▶ Task to carry out
Please restate the data that follows, leaving every word in place.

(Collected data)
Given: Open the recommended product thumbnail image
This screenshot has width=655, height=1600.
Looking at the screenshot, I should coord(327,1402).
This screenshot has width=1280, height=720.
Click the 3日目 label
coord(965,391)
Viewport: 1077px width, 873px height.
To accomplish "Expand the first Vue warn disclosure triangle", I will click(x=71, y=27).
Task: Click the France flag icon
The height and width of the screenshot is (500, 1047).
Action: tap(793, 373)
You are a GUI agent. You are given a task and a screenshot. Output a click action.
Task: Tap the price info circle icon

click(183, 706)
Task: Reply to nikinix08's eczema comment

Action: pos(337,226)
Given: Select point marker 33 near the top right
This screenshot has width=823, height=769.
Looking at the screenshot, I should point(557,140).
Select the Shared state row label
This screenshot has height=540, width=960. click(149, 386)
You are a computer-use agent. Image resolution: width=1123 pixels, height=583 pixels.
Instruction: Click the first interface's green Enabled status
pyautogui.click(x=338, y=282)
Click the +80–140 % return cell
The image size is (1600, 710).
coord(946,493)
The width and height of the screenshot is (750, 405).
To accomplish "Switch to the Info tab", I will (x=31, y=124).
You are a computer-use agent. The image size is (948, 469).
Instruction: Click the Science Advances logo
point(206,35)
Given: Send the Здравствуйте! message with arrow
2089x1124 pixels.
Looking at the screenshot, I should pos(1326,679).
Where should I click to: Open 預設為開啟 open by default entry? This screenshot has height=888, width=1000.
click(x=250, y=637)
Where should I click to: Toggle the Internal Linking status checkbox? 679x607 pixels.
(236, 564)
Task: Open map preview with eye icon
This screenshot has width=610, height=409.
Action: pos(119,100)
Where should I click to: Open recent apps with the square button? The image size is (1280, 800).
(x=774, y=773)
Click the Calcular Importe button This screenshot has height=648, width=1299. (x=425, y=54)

▶ Task solution
Given: Open the recommended product thumbnail image
This screenshot has width=655, height=1600.
Looking at the screenshot, I should coord(327,1402).
This screenshot has width=1280, height=720.
Click the 3日目 label
coord(965,391)
Viewport: 1077px width, 873px height.
To accomplish "Expand the first Vue warn disclosure triangle", I will click(x=71, y=27).
Task: Click the France flag icon
The height and width of the screenshot is (500, 1047).
Action: tap(793, 373)
You are a GUI agent. You are given a task and a screenshot. Output a click action.
Task: Tap the price info circle icon

click(183, 706)
Task: Reply to nikinix08's eczema comment

Action: pos(337,226)
Given: Select point marker 33 near the top right
This screenshot has width=823, height=769.
Looking at the screenshot, I should point(557,140).
Select the Shared state row label
This screenshot has height=540, width=960. click(149, 386)
You are a computer-use agent. Image resolution: width=1123 pixels, height=583 pixels.
Instruction: Click the first interface's green Enabled status
pyautogui.click(x=338, y=282)
Click the +80–140 % return cell
The image size is (1600, 710).
coord(946,493)
The width and height of the screenshot is (750, 405).
To accomplish "Switch to the Info tab", I will (x=31, y=124).
You are a computer-use agent. The image size is (948, 469).
Instruction: Click the Science Advances logo
point(206,35)
Given: Send the Здравствуйте! message with arrow
2089x1124 pixels.
Looking at the screenshot, I should pos(1326,679).
Where should I click to: Open 預設為開啟 open by default entry? This screenshot has height=888, width=1000.
click(x=250, y=637)
Where should I click to: Toggle the Internal Linking status checkbox? 679x607 pixels.
(236, 564)
Task: Open map preview with eye icon
This screenshot has width=610, height=409.
Action: pos(119,100)
Where should I click to: Open recent apps with the square button? The image size is (1280, 800).
(x=774, y=773)
Click the Calcular Importe button This screenshot has height=648, width=1299. (x=425, y=54)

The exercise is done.